L’Iran intensifie ses frappes contre le Bahreïn et les pays du Golfe en pleine guerre

Le 15 mars 2026, l’Iran a poursuivi ses opérations militaires en ciblant les pays du Golfe, notamment le Bahreïn, dans le cadre de représailles contre l’offensive américano-israélienne. Des explosions puissantes ont été entendues à Manama, la capitale bahreïnie, marquant ainsi le seizième jour d’un conflit déjà meurtrier.

EN BREF

  • Des explosions retentissent à Manama, révélant la montée des tensions.
  • Le Bahreïn a intercepté 125 missiles et 203 drones iraniens depuis le début des hostilités.
  • Les Etats-Unis appellent d’autres nations à escorter les pétroliers dans le détroit d’Ormuz.

Les déflagrations ont eu lieu aux premières heures de la journée, confirmées par deux journalistes de l’AFP présents sur place. Depuis le début des hostilités le 28 février, le Bahreïn, qui abrite des bases militaires américaines, a enregistré un bilan tragique de deux décès, tandis que les attaques iraniennes dans d’autres pays du Golfe ont fait au moins 24 victimes.

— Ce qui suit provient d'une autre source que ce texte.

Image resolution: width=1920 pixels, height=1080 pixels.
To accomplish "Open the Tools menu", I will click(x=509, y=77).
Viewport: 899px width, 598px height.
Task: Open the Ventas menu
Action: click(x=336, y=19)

Cette escalade est alimentée par la présence d’intérêts américains, tant militaires qu’économiques, sur le territoire de ces nations, mettant à mal leur réputation d’oasis de sécurité dans une région marquée par les conflits. Le ministère de la Défense saoudien a annoncé avoir détruit dix drones dans l’est du pays, tandis que les Émirats arabes unis ont également neutralisé des missiles et des drones lancés vers leur territoire.

Dans le même temps, le système de défense anti-aérienne israélien a intercepté de nouveaux missiles tirés d’Iran, sans faire état de victimes sur le sol israélien. Les tensions persistent alors que les États-Unis tentent de rétablir la circulation dans le détroit d’Ormuz, un passage maritime stratégique à travers lequel transite une part significative de la production mondiale d’hydrocarbures.

Le président américain, Donald Trump, a promis de riposter « très fort » dans la semaine à venir, tout en affirmant que les États-Unis avaient « vaincu et anéanti » l’Iran sur les plans militaire et économique. Il a également exhorté d’autres pays, dont la France et le Royaume-Uni, à envoyer des navires militaires pour escorter les pétroliers dans la zone.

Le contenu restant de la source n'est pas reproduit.